K(+)-p-nitrophenylphosphatase inhibition by neurotensin involves high affinity neurotensin receptor: influence of potassium concentration and enzyme phosphorylation.

Neurotensin (NT), a 13-amino acid peptide, is widely distributed in the brain and peripheral tissues of several mammalian species including man. In adult rat brain NT can bind to two distinct sites, one of high and the other of low affinity, corresponding to NT(1) and NT(2) receptor, respectively; structurally unrelated to these two, a third NT receptor (NT(3)) has been described. We have previously shown that Na(+), K(+)-ATPase is inhibited by NT when using ATP as substrate. In order to determine whether K(+)-stimulated dephosphorylation of this enzyme is involved, we tested NT effect by using p-nitrophenylphosphate, a non-natural substrate.

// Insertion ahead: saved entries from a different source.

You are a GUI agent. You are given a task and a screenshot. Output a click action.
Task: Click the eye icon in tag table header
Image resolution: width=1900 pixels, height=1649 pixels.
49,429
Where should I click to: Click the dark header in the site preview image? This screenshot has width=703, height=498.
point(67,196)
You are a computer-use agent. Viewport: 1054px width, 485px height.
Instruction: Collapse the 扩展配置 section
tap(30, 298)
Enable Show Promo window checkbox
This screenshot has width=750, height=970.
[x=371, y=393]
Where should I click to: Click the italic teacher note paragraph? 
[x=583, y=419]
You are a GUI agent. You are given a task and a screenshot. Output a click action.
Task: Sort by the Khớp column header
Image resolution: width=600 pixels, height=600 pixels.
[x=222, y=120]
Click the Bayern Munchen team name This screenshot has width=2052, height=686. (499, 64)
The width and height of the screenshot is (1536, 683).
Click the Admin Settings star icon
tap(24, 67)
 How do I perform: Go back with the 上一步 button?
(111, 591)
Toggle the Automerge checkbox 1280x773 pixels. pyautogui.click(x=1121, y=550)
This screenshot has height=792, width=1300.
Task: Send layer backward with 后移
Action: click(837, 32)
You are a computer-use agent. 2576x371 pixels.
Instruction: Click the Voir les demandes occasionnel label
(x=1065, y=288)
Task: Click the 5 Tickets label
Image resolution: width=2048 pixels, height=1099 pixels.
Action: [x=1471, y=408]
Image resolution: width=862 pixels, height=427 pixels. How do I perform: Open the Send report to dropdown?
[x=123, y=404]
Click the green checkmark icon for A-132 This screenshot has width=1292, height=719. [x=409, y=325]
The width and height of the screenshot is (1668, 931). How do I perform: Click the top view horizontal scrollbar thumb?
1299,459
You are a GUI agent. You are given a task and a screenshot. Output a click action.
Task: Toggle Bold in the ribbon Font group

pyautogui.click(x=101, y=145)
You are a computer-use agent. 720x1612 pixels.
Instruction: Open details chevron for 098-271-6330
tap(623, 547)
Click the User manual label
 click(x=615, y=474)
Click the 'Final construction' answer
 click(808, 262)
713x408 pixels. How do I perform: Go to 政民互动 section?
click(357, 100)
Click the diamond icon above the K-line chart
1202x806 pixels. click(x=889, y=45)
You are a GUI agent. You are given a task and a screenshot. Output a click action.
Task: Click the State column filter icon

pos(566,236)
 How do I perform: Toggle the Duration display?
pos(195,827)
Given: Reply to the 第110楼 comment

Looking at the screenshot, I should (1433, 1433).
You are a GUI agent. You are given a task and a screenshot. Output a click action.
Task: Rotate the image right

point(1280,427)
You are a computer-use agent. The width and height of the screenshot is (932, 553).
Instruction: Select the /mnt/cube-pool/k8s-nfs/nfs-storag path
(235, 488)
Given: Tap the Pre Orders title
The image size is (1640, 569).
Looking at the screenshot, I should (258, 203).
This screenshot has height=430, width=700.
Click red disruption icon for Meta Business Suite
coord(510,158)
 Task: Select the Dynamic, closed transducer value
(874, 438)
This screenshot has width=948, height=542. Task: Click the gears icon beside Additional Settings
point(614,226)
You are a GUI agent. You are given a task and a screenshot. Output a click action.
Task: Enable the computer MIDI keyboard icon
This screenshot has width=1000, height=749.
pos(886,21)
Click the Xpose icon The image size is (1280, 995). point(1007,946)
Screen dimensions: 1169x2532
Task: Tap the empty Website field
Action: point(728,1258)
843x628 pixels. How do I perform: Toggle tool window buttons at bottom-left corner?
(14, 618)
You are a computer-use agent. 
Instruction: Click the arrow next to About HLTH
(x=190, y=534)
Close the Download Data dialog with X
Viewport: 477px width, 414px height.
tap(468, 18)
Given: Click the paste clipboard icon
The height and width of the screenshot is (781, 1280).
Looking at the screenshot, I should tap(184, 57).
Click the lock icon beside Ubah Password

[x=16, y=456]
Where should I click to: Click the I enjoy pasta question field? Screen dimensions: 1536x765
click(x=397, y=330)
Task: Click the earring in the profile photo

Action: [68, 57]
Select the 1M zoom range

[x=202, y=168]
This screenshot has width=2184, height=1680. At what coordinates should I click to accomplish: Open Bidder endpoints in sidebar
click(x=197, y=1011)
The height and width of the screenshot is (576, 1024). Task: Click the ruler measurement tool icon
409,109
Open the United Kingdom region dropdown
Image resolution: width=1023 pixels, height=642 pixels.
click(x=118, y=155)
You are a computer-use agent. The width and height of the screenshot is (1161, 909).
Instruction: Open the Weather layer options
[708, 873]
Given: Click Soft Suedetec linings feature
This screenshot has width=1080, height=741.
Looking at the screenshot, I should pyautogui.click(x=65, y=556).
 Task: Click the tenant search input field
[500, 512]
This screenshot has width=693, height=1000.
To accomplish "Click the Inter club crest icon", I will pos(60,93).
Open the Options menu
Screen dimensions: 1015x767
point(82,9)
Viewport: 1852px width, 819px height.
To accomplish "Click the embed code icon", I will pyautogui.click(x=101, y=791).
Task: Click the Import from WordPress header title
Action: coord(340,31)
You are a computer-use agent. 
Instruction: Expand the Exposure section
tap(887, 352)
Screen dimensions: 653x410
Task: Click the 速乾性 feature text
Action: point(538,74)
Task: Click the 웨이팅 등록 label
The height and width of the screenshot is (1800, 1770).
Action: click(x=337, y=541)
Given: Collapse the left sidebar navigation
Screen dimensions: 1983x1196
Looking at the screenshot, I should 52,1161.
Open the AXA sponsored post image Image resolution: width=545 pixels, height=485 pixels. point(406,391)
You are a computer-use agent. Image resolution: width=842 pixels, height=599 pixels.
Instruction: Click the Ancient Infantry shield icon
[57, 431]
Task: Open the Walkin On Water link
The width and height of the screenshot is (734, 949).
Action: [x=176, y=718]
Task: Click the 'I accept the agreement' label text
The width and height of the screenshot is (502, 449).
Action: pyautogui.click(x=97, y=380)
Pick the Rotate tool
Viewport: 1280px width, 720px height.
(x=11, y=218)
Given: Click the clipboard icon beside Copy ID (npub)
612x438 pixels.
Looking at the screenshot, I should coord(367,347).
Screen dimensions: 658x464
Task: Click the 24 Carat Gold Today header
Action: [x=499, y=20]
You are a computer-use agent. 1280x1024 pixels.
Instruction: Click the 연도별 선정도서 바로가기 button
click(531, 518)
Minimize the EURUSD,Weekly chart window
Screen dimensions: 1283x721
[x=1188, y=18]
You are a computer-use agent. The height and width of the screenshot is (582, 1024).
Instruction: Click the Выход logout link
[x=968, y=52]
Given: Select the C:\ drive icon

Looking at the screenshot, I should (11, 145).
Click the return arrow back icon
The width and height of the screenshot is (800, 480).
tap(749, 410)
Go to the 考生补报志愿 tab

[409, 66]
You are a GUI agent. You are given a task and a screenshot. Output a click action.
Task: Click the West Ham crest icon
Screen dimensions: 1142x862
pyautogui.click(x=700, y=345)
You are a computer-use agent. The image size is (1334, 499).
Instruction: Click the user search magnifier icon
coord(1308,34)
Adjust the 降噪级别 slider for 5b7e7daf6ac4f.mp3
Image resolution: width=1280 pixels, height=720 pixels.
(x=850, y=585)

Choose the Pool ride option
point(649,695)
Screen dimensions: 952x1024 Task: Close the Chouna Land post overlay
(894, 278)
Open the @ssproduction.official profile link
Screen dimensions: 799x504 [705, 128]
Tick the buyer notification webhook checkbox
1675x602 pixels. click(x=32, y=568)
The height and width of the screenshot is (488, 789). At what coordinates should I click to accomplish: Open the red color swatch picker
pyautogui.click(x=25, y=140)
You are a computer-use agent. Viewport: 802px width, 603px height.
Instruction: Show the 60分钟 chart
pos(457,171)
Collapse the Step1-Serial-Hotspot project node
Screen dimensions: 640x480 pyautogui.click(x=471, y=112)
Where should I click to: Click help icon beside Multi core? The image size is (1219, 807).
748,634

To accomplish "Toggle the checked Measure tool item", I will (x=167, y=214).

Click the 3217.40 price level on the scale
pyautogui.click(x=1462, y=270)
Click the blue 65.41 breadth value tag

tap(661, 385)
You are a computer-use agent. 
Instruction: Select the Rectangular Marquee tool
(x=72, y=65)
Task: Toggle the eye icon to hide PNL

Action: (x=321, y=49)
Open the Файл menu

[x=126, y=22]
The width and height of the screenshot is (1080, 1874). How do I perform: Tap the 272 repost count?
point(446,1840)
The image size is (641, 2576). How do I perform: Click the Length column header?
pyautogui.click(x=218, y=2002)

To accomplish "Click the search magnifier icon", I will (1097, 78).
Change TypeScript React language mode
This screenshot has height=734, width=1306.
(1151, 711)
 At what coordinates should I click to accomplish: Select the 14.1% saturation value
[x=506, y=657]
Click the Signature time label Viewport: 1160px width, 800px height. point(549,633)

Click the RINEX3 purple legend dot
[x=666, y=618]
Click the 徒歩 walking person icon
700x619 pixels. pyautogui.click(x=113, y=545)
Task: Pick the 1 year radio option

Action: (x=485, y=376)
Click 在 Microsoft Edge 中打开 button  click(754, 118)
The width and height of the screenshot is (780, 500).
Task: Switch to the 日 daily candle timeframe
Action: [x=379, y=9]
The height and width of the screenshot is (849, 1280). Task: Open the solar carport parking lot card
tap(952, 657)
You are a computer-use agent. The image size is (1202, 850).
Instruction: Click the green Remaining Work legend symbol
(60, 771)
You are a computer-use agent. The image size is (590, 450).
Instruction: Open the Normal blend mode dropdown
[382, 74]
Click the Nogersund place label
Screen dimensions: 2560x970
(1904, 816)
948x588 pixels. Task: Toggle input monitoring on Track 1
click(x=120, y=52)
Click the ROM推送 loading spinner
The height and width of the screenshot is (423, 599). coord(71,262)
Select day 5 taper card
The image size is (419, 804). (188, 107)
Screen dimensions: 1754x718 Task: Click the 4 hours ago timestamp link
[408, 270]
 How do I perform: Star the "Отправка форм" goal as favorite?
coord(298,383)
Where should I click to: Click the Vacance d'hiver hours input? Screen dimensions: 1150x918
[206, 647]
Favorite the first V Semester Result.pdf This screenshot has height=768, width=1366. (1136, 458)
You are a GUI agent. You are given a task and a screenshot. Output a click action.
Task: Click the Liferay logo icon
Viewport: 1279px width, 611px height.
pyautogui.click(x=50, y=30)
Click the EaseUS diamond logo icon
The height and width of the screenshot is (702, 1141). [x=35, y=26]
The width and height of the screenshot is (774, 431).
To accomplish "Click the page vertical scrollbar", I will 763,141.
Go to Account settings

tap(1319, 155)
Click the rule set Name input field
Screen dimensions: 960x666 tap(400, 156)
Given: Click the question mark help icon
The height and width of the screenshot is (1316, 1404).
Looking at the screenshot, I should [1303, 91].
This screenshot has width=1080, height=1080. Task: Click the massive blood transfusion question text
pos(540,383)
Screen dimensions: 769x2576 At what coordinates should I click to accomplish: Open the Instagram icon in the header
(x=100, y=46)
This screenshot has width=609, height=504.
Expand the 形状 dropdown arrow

K(+)-p-nitrophenylphosphatase activity was inhibited 42% by NT at 8.6 x 10(-6) M using an incubation medium containing 2 mM KCl but was unaffected in the presence of 5 or 20 mM KCl; however, with such KCl concentrations, NT was enabled to inhibit enzyme activity ( congruent with 35%) provided a suitable ATP:NaCl mixture (0.6:45.0 mM) was added. Mg(2+)-p-nitrophenylphosphatase activity remained unaltered at all conditions tested. Since SR 48692, a selective non-peptide NT(1) antagonist, abolished NT effect, involvement of NT(1) receptor in enzyme inhibition is suggested.